Filmstart „Life“: Glamour umständlich angefahren

Anton Corbijn begibt sich in die Geschichte der Fotografie. Er rekonstruiert filmisch die Begegnung von Dennis Stock und James Dean.

Zwei Männer in einem Auto

Robert Pattinson als Dennis Stock (r.) und Dane DeHaan als James Dean: Szene aus „Life“. Foto: dpa/Universal

Anton Corbjin ist ein berühmter Fotograf. Er ist berühmt für großartig-brüchige Schwarzweißporträts berühmter Leute aus dem Showbusiness. Meist sind es Pop- und Rockstars, die er in Antiposen festhält, die auch mal gern arg pathetisch ausfallen. Sollte man bei ihm also nicht erwarten dürfen, dass er Ideen und Bilder für die Geschichte eines Fotografen hat, der berühmt werden will, indem er einen kurz vor seiner Berühmtheit stehenden Schauspieler fotografiert?

So wie Dennis Stock, der, als er 1955 auf einer Party James Dean kennenlernt, sofort wittert, ihn zu fotografieren könnte sein persönlicher Durchbruch nicht nur beim Life Magazin, sondern überhaupt als Fotograf sein. Doch entgegen der Annahme fällt Anton Corbijn zu Dennis Stock und seiner maßstabbildenden Aufnahme von James Dean am Times Square, die Millionen von Teenagerzimmern schmückte, nichts ein.

Das zeigt sich gleich zu Beginn des Films, als Robert Pattinson als Dennis Stock sehr stilvoll in einem Autotyp der 1950er Jahre vor einem ebenso typischen Bungalow vorfährt, das Auto abstellt und umständlich abschließt, um ins Haus und auf die Party zu gehen. Wenn Corbijn jetzt gleich mit der Party eingestiegen wäre, hätte irgendjemand angenommen, sein Protagonist sei vom Himmel gefallen?

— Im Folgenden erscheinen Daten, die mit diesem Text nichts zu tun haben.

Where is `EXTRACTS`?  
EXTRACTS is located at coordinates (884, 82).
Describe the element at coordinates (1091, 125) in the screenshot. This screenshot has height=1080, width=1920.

Er hätte sich deswegen ebenso zögerlich und missmutig durch das Gewühl bewegen können. Es braucht die Umständlichkeit der Anfahrt nicht, nur um zu zeigen, dass Stock sich in seiner Haut nicht wohlfühlt und – immerhin ist er Mitglied der Fotoagentur Magnum – unzufrieden ist. Natürlich faszinieren ihn James Dean und die Idee einer großen Fotostrecke mit dem Schauspieler, dem offenkundig gerade zufällt, was er noch immer verbissen sucht, nämlich künstlerischen Erfolg. Gerade hat Dean „East of Eden“ abgedreht, und schon umgibt ihn die Aura kommender Größe.

Leblos, langwierig und langweilig

Leider entwickelt Corbijn die eigentlich spannende und interessante Geschichte von der schwierigen, von gegenseitiger Vorteilsnahme belasteten, gleichzeitig aber im gegenseitigen Verständnis für den Kampf um professionellen Spielraum versöhnten Beziehung zwischen dem Fotografentalent aus New York und dem Jungstar aus Hollywood nicht.

„Life“. Regie: Anton Corbijn. Mit Dane DeHaan, Robert Pattinson, Ben Kingsley u.a. UK 2015, 112 Min.

So leblos, langwierig und langweilig der Film begonnen hat, bleibt er über die gesamte Zeit. Robert Pattison, der als Dennis Stock so gut wie keine Miene verzieht, geht in der Behäbigkeit der Inszenierung, die Corbijn wahrscheinlich stimmungsvoll dünkt, genauso unter wie Dane DeHaan, der Jimmy Dean zwar angenehm ungezwungen, deswegen aber keinesfalls bezwingend spielt.

Gerade weil die zwei Männer mal nicht gleich beste Buddys sind – auch im Arthousekino eine so seltene wie begrüßenswerte Ausnahme – und sich miteinander eher schwertun, hätte die gemeinsame Reise nach Indiana zur Farm, auf der der Jungschauspieler aufwuchs, eine Reise ins Innere der Protagonisten werden können. Denn es ist nicht klar, wer glaubt, die Macht zu besitzen, den anderen groß herauszubringen. Wer also von beiden eigentlich im Zentrum der Expedition steht. Schließlich stellt sich beiden die Frage, ob sie ihre Begabung verwirklichen können.

Die Fahrt nach Indiana hätte diese Reise in die untergründige Konstruktion von Persönlichkeit, Kunst und Imagebildung werden müssen. Denn warum ausgerechnet hier mit James Dean auf dem Traktor, beim Vorlesen mit dem Neffen oder im Schweinestall die ikonischen Aufnahmen des nur sieben Monate später tödlich verunglückten Jungstars entstehen, Anton Corbijns „Life“ kann es nicht erklären.